St. Patrick's Tavern & Restaurant in New Prague was sued by the AG for opening to indoor dining service when Gov. Tim Walz used an executive order to temporarily shut down indoor service at bars and restaurants statewide from Nov. 20, 2020 to Jan. 10, 2021 in response to spiking COVID-19 cases.
The AG's office said it found the eatery in violation of the order on multiple occasions, namely when it accused St. Patrick's of serving "several hundred customers indoors" on Dec. 18-19. Those violations prompted the lawsuit.
The bar claims that as part of its punishment, it was also required to shut down during the week ending April 4, though this wasn't mentioned in the AG's settlement statement.
"St. Patrick's will be closed from Monday, March 29th, through Sunday, April 4th. The Minnesota Department of Health is shutting us down because we were open one weekend in December 2020!" the St. Patrick's Tavern Facebook page said.
The lawsuit settlement does include language that would see St. Patrick's fined an additional $25,000 for any future violation. Funds from the settle go to the state's General Fund, not the Attorney General's Office.
An employee of the bar explained in a Facebook post in late March why the bar opened against state orders, saying fellow employees were hurting for money right before the holidays.

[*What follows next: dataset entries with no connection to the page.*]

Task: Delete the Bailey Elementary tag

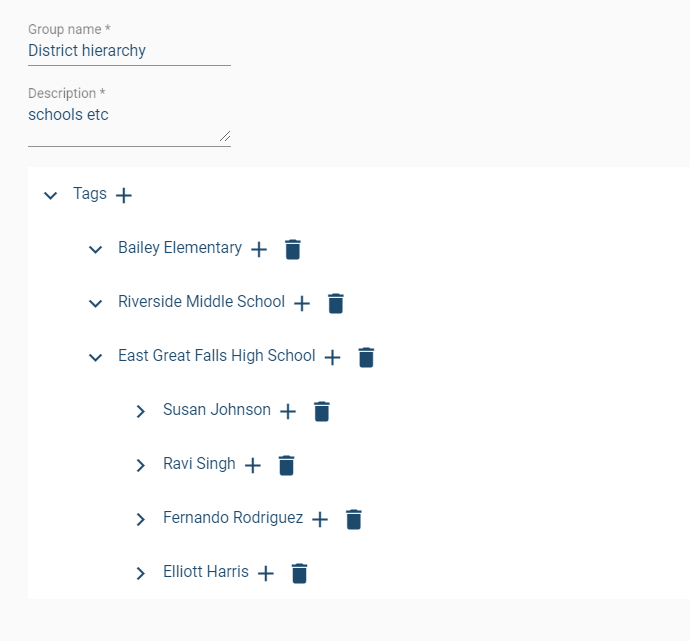Action: pos(292,250)
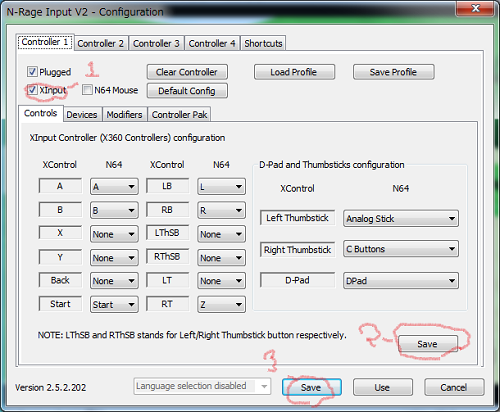
Task: Open the Modifiers tab
Action: (x=124, y=115)
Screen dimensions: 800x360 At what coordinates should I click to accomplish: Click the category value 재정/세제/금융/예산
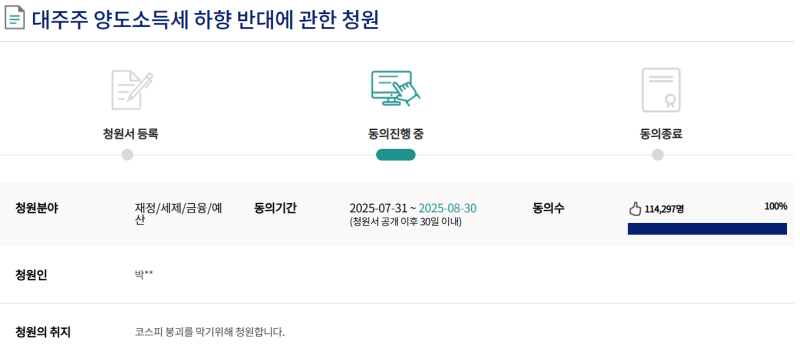(179, 215)

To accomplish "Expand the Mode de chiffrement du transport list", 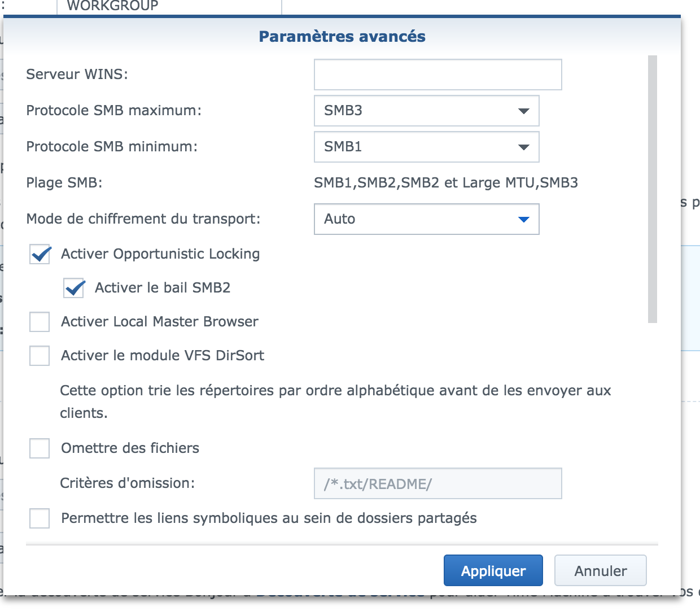I will (x=427, y=219).
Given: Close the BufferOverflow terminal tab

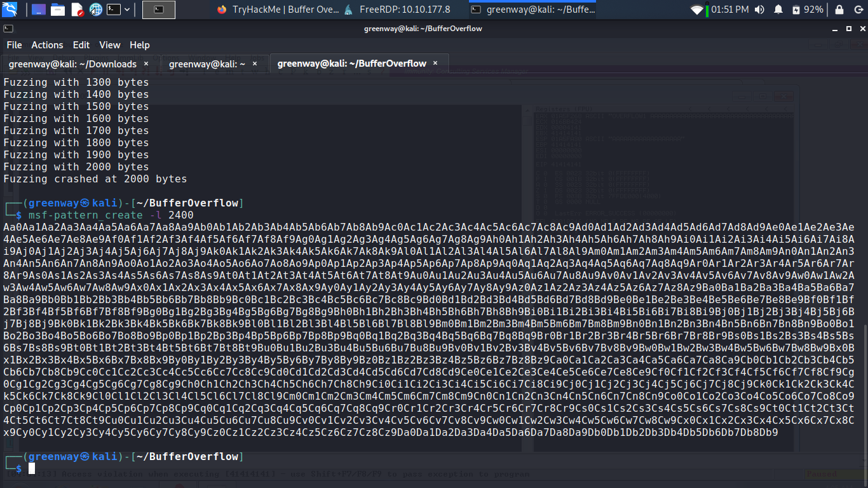Looking at the screenshot, I should click(435, 64).
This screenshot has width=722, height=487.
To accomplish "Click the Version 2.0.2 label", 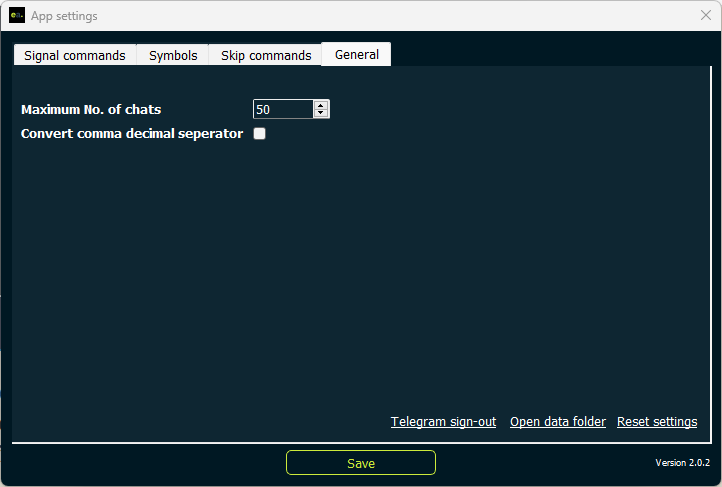I will (682, 463).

"We had been closed, we opened up outside, we masked, cleaned, went to 25 percent capacity and more and yet we were shut down again," the post said.
"Many of us work at the bar part time to supplement our income and we did not get unemployment. We were losing income right before the holidays. We contacted the governor multiple times to try and work something out that didn’t hurt small businesses so hard and got no response. We did something to make a statement and no one and nothing got hurt."
“It’s every Minnesotan’s responsibility to stop the spread of COVID-19. I thank this business for agreeing to meet its responsibility and rejoin the vast majority of Minnesota businesses that are already doing so,” Ellison said in a statement. “My top priority has always been educating Minnesotans about their responsibility and winning voluntary compliance. Enforcement has been and will continue to be a last resort.”